Abrams later became Castleman’s boss, when she invited her former student to join the Outreach Program in 2000. She switched to the S3C program in 2010.
“I see myself in her,’’ said Abrams, 74. “I see what I was like as a teacher. I see what I was like as a parent. It's like she's taking what she learned from me and putting into her own life.’’
Bradley Sultz, 49, started his career in a bank selling loans.
After Hurricane Andrew hit, however, he volunteered with the Red Cross and took a different view of his life.
“I thought, ‘There’s got to be more to how I spend my day in the future then trying to sell loans,’ ” he said. “You have to be passionate about what you do, and I didn’t feel the passion. And I thought, ‘I think I want to be a teacher.’ ”

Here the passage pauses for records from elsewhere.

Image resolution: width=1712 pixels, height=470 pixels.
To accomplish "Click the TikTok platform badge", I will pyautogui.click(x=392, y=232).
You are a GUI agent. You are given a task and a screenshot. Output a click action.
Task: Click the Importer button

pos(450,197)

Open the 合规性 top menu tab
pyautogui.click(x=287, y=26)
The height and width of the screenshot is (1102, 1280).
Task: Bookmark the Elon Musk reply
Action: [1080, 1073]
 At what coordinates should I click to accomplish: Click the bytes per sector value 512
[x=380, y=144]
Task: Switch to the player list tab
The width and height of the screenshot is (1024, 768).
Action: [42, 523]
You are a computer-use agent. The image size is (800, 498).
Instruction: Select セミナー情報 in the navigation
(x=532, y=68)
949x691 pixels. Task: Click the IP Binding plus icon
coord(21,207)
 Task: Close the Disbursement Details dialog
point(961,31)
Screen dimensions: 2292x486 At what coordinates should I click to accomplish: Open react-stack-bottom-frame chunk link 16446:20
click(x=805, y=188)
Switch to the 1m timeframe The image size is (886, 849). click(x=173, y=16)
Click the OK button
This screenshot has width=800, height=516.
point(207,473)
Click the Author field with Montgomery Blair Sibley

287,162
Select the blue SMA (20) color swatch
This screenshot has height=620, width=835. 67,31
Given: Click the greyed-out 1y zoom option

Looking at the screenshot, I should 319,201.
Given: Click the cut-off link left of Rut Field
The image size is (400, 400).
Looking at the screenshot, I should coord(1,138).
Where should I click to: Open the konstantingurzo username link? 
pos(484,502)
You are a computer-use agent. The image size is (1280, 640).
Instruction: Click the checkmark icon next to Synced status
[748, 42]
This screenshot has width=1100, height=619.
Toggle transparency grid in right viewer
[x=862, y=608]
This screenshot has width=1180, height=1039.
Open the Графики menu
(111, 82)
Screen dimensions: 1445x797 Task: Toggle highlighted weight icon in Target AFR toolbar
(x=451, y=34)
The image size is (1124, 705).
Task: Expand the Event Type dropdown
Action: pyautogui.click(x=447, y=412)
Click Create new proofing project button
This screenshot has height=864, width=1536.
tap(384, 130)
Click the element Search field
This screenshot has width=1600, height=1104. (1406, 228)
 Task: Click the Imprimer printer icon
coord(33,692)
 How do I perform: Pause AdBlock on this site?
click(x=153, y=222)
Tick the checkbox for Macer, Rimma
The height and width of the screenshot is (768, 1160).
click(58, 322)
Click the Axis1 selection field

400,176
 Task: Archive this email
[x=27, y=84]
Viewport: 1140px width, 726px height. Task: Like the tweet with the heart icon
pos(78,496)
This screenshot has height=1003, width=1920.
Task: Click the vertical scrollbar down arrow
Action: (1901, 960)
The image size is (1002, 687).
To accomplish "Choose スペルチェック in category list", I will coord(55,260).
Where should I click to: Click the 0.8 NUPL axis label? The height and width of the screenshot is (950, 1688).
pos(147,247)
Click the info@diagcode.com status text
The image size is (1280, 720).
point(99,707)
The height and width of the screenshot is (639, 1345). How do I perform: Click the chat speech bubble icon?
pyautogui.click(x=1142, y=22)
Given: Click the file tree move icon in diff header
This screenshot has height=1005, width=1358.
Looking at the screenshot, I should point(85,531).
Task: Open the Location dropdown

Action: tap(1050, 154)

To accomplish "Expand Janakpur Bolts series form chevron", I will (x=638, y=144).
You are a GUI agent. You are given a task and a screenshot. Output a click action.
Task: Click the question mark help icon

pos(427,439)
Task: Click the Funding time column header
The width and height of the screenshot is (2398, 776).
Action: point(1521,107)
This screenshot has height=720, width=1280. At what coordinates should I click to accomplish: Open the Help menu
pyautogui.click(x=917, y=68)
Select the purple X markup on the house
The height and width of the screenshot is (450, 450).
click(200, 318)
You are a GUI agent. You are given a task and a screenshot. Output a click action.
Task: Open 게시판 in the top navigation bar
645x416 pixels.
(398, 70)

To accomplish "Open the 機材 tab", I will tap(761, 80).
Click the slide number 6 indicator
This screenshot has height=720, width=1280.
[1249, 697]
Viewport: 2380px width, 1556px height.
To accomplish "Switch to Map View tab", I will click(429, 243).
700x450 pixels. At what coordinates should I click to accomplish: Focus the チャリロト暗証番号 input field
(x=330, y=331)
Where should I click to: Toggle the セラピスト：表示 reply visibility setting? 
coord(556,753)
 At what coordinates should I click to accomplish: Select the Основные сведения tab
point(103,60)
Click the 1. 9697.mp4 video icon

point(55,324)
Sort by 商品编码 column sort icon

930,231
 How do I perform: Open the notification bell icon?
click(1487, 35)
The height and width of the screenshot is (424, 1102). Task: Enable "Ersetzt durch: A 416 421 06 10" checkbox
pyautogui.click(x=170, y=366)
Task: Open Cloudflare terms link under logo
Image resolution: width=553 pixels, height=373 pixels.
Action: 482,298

Sultz quit his job and went back to school at Florida International University, earning a master’s degree in social studies education. While in school, he worked as a substitute teacher at William H. Turner Technical Arts High School in West Little River, and had to take a second job as a waiter at Monty’s Stone Crab Seafood & Raw Bar in Coconut Grove.
“It was a little bit of a downward mobility, but sometimes you have to take a step back to move forward,” said Sultz, who was hired as a teacher at Turner Tech and eventually became head of the social studies department.
Last year, he moved to iPrep Academy in downtown Miami, where he is teaching AP Psychology and Honors World History and directs the school’s digital lessons.